Juhan Nam

Learning Feature Representations for Music Classification

This page summarizes the main part of my PhD research and also shows supplementary audio/video examples.

Introduction

Finding salient features that characterize different types of music is one of the key elements in content-based music classification. Conventionally, these features have been engineered based on acoustic or musical knowledge, such as in mel-frequency cepstral coefficients (MFCCs) or chroma. As an alternative approach, there is increasing interest in learning features automatically from data without relying on domain knowledge or manual refinement. My thesis investigates the learning-based feature representation with applications to content-based music classification.

Feature Representations Learned From Music Data

Musical signals are highly variable and complex data. However, they are structured well in terms of timbre, pitch, harmony and rhythm. The structured patterns eventually determine high-level semantics of music, such as genre and mood. We find the dependency patterns in data space using unsupervised learning algorithms and use them to represent features.

Before applying musical data to learning algorithms, we performed preprocessing which normalizes the data and transforms it into mel-frequency spectrogram. After learning local features using algorithms, we summarize them over a song. The following shows our proposed data processing pipeline, which eventually returns a song-level feature vector.

We examined several different unsupervised feature learning algorithms including K-means, sparse coding, Restricted Boltzmann Machine (RBM) and auto-encoder. The following examples show feature bases learned from the algorithms. The animation shows how the feature bases converge in sparse coding. We used multiple frames of mel-frequency spectrogram as training data.

Semantic Interpretation

These learned features can be described by their spectral patterns (e.g. harmonic/non-harmonic, transient/stationary or low/high-frequency energy). Furthermore, we attempted to interpret them in terms of high-level semantics using rich tag labels (genre, emotion, instrument, usage, voice quality... ) in the CAL500 dataset. This was conducted by finding most actively "triggered" feature bases for a subset that contains a specific tag. The following shows top-20 most active feature bases for different tags. Note that these are selected from the same dictionary learned above.

Emotion

Genre

Instrument

Vocal

You can see that the acoustic feature patterns are quite intuitively related to high-level semantics. For example, songs with ''Angry/Aggressive'', ''Rock'', ''Electric Guitar (Distortion)'' and ''Screaming'' tags have strong high frequency energy. Songs with ''Electronica'', ''DrumMachine'', ''Hiphop/Rap'' and ''Rapping'' tags have very low-frequency energy patterns which seem to be triggered by bass drum. Likewise, other feature patterns can be interpreted in a similar manner.

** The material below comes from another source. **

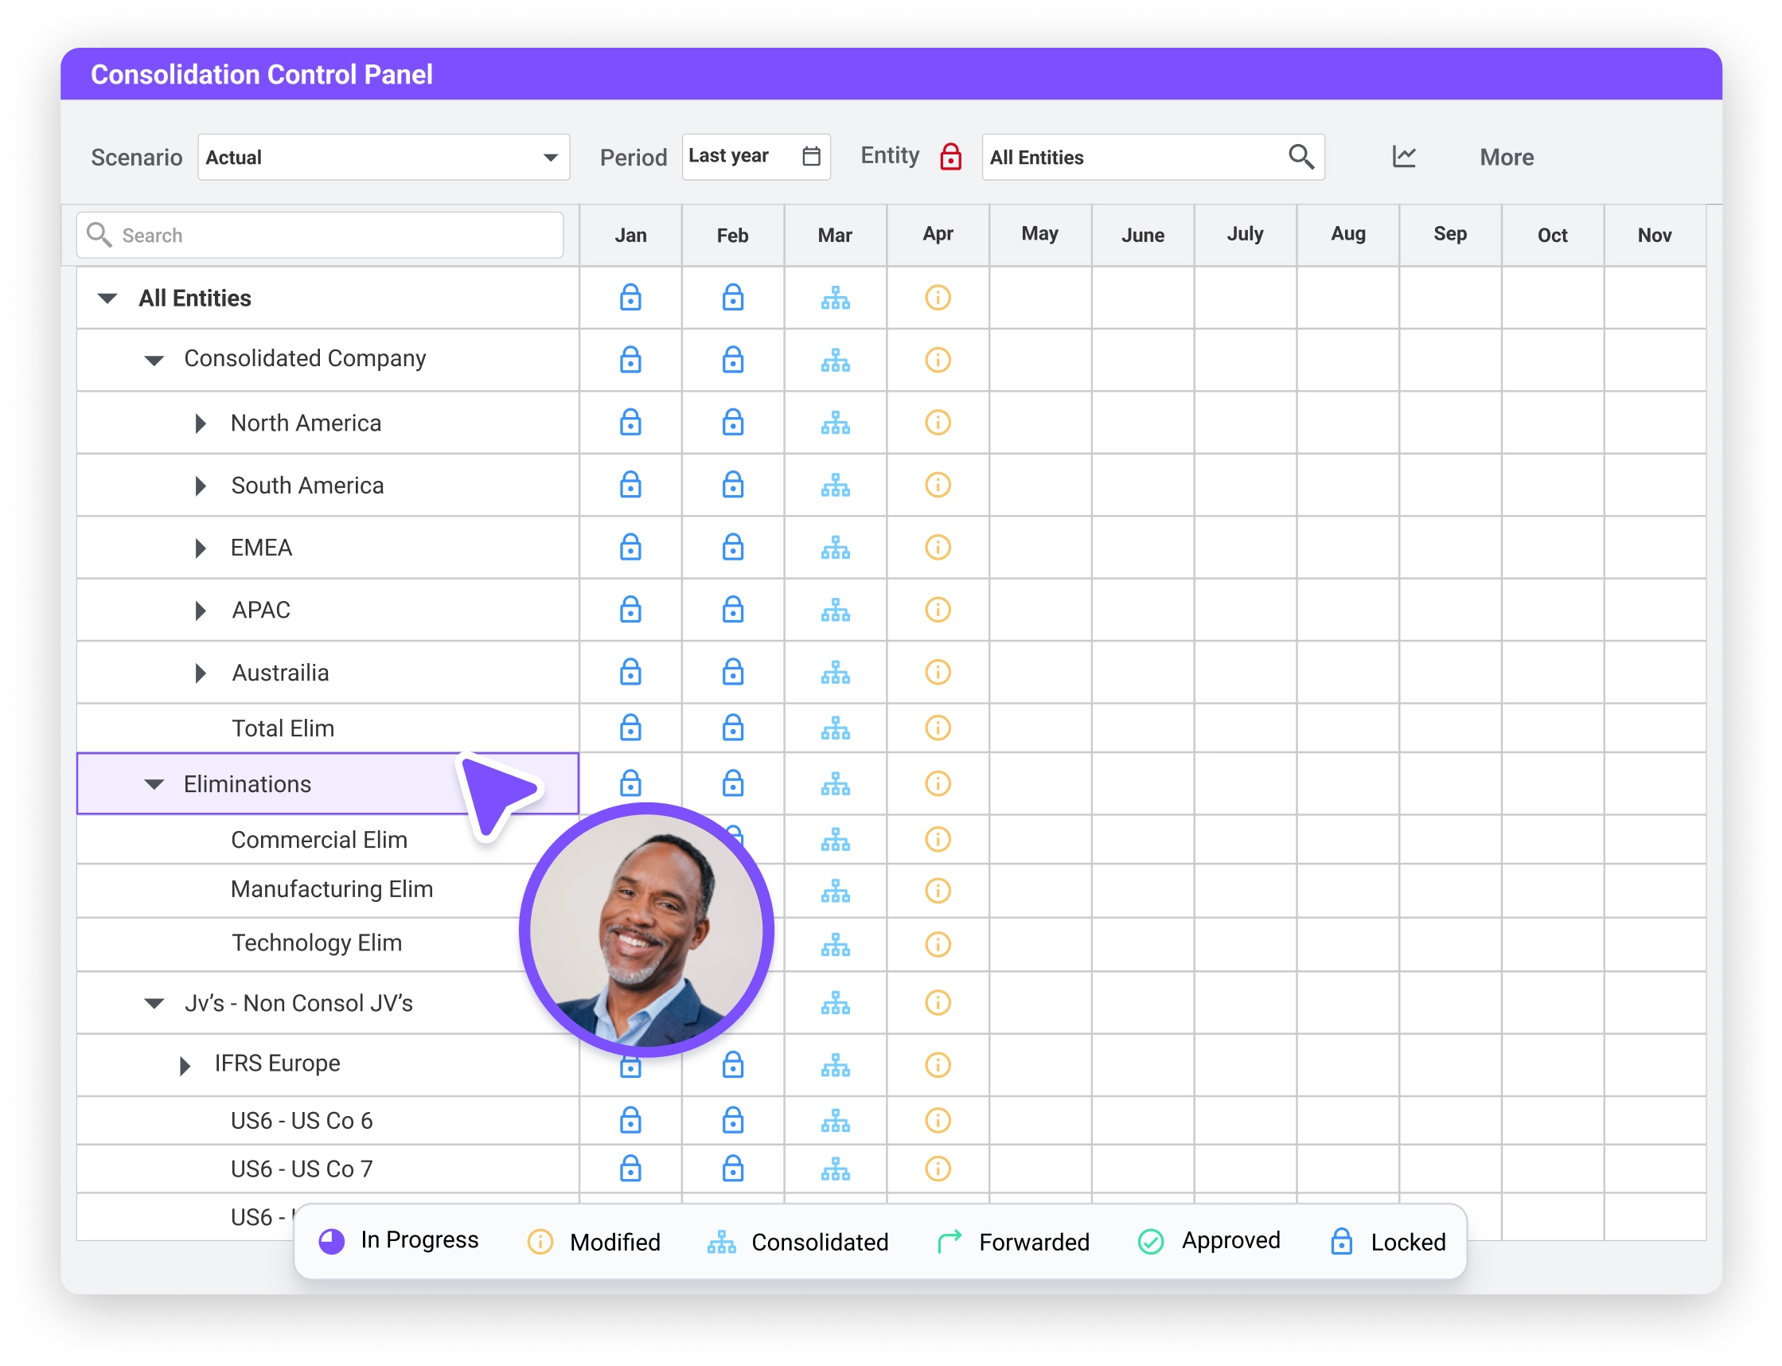
Task: Expand the IFRS Europe node
Action: [x=185, y=1065]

Reconstructed Audio from Feature Representations

These learned features can be examined in terms of audio quality reconstructed from features because it directly indicates that what kinds of audio contents are contained in the features. For comparison, we first show audio examples reconstructed from MFCC and Chroma.

Original Input
MFCC
Chroma

These hand-crafted features are designed to extract a very specific aspect of sounds, i.e., spectral envelop (MFCC) or 12-pitch class distribution (Chroma). These are not sufficient to capture all possible musical variations that determines various musical semantics. On the other hand, the proposed feature representations reproduce the original input sounds similarly. Here we list reconstructed audio examples from each stage of the data processing pipeline above.

Original Input
Time-Freq. AGC
Mel-spectrogram
PCA whitening
RBM

Note that since good reconstruction is not the main objective (we also have a sparsity term which prompts features to be more discriminative), the audio quality is not so great. However, you can hear the original sound without severe artifacts, compared to MFCC or Chroma.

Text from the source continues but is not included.